A former ByteDance executive claims that the Chinese Communist Party has access to TikTok user data.
- The Chinese Communist Party (CCP) may have accessed Hong Kong TikTok users’ data in 2018, according to a recent legal filing from a former ByteDance executive, Yintao Yu.
- ByteDance, TikTok’s parent company, has repeatedly denied that the Chinese government has access to user data, The Wall Street Journal reports.
- The former executive claims that a committee made up of members of the CCP used TikTok to take a closer look at protestors and civil rights activists during that time.
- Through the data, the committee was allegedly able to see information, including SIM card identification and IP addresses, that could be used to locate the users.
- Yu also claimed that the committee members could view users’ communications within the TikTok app, The Wall Street Journal reports.
Why it’s news
The new allegations are part of an ongoing wrongful-dismissal lawsuit filed by Yu, who spent time in the company’s Los Angeles and Beijing offices. Yu’s accusations come shortly after another revelation that TikTok stores U.S. user data in China.
A ByteDance spokesperson denied Yu’s claims and accused the former employee of making up the information to attract media attention to his case. Yu was fired from ByteDance in 2018.
In comments made through his lawyer, Yu says he has chosen to speak out about the alleged misconduct now because of remarks made by TikTok CEO Shou Zi Chew during a congressional hearing.
“My client is placing himself at risk by telling his story in court. But the truth is powerful, and telling the truth is what’s needed to bring social change,” Yu’s lawyer Charles Jung says.

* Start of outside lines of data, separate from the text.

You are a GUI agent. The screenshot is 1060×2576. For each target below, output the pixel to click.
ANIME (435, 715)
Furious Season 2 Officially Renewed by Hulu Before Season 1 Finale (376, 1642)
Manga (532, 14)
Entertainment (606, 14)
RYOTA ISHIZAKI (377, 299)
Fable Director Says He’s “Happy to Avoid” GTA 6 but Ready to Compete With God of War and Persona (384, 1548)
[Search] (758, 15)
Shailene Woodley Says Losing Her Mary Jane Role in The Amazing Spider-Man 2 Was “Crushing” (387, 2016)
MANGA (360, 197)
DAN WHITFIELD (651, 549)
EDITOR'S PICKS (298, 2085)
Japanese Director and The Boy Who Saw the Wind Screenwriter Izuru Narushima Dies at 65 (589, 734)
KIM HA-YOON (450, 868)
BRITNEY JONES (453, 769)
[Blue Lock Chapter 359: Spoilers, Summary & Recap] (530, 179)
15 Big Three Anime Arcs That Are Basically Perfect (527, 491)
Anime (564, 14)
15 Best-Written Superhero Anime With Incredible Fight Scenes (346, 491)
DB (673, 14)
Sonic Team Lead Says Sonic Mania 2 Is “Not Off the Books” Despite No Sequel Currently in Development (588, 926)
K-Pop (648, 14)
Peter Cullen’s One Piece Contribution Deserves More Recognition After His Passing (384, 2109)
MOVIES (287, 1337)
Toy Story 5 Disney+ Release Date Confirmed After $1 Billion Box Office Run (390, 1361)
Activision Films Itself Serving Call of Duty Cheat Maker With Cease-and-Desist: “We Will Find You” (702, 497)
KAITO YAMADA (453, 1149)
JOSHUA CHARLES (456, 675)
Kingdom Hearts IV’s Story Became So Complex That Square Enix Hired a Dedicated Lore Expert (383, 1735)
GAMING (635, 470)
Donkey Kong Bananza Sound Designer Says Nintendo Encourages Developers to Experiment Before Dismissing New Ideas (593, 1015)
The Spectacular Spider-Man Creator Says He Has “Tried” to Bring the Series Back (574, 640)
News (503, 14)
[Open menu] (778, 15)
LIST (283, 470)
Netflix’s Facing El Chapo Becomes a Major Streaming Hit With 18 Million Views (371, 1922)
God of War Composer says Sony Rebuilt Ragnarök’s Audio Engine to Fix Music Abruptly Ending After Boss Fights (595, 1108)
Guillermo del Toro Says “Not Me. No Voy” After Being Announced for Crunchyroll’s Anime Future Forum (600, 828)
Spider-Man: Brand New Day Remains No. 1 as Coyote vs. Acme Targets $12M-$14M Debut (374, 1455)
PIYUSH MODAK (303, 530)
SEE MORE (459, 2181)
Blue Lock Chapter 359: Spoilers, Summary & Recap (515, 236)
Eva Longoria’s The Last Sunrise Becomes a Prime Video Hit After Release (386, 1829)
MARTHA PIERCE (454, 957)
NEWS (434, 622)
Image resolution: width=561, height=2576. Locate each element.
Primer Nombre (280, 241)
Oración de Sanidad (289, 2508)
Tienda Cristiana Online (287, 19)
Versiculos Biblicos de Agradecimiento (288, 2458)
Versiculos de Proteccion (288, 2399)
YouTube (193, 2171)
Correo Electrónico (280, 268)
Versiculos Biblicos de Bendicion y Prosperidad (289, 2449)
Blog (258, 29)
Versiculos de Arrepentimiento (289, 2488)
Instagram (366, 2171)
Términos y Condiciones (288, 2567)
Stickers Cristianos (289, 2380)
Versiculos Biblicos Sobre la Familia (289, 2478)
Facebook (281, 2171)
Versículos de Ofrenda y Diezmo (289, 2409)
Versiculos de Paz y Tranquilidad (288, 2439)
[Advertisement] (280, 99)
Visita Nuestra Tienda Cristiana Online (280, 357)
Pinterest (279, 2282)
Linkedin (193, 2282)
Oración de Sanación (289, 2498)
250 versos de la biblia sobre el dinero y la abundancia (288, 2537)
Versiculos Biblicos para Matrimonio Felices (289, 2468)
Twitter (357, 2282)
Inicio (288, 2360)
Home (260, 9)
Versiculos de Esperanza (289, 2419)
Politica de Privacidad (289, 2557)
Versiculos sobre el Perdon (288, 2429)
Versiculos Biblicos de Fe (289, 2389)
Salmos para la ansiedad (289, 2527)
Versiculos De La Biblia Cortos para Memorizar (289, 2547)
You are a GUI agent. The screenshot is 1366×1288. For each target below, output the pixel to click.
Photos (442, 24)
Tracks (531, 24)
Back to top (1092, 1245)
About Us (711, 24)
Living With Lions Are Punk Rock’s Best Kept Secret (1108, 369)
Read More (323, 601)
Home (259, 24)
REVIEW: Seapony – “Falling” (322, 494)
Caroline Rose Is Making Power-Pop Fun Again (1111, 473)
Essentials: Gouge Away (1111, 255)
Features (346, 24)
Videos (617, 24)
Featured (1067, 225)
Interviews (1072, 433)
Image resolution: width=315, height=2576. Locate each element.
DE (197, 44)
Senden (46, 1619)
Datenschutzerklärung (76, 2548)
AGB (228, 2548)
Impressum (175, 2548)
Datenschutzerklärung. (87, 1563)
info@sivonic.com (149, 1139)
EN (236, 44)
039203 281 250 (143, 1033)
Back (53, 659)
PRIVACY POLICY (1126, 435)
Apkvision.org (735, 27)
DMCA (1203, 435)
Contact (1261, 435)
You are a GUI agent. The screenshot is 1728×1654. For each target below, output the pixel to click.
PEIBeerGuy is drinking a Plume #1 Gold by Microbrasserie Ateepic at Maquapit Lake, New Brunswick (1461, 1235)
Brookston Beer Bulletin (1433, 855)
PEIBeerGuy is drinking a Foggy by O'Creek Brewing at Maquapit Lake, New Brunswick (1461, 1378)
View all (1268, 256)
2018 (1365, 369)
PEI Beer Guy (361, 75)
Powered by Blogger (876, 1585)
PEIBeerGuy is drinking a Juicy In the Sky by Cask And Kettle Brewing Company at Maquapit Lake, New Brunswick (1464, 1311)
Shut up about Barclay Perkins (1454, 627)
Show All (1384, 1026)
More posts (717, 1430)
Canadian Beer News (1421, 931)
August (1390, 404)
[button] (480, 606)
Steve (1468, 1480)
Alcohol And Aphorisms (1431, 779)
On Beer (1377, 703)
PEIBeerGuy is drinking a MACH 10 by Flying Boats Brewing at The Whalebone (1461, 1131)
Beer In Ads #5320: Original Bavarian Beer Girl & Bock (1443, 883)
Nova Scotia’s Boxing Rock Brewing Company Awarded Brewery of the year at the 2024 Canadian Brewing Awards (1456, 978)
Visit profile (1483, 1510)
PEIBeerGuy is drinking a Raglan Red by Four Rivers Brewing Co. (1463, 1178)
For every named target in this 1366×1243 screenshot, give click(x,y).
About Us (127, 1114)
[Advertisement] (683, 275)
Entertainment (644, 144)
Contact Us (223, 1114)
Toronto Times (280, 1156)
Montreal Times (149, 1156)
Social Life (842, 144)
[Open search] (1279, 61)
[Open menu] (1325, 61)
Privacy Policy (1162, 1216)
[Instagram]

If true, Yu’s allegations would add to U.S. lawmakers’ calls to ban the video-sharing social-media app TikTok in the U.S. Congressional leaders have long worried over security concerns surrounding the app and its connection to the CCP. Officials such as the FBI director have warned about the app.
In answer to these concerns, TikTok has proposed storing all U.S. user data at an Oracle data center in Texas, however, new reports from Forbes indicate that TikTok has stored users’ personal financial information on servers in China where they are accessible to employees.
TikTok used tools and databases from its parent company ByteDance to pay its creators who earn money through the app. Similar tools from the Beijing-based parent company are used to pay vendors and small businesses who work alongside TikTok.
Records obtained by Forbes indicate that sensitive financial and personal information from these third parties is stored in China, leading some to ask how much access China-based employees have to this information.
In a congressional testimony, Chew said, “I have seen no evidence that the Chinese government has access to that data. They have never asked us. We have not provided.”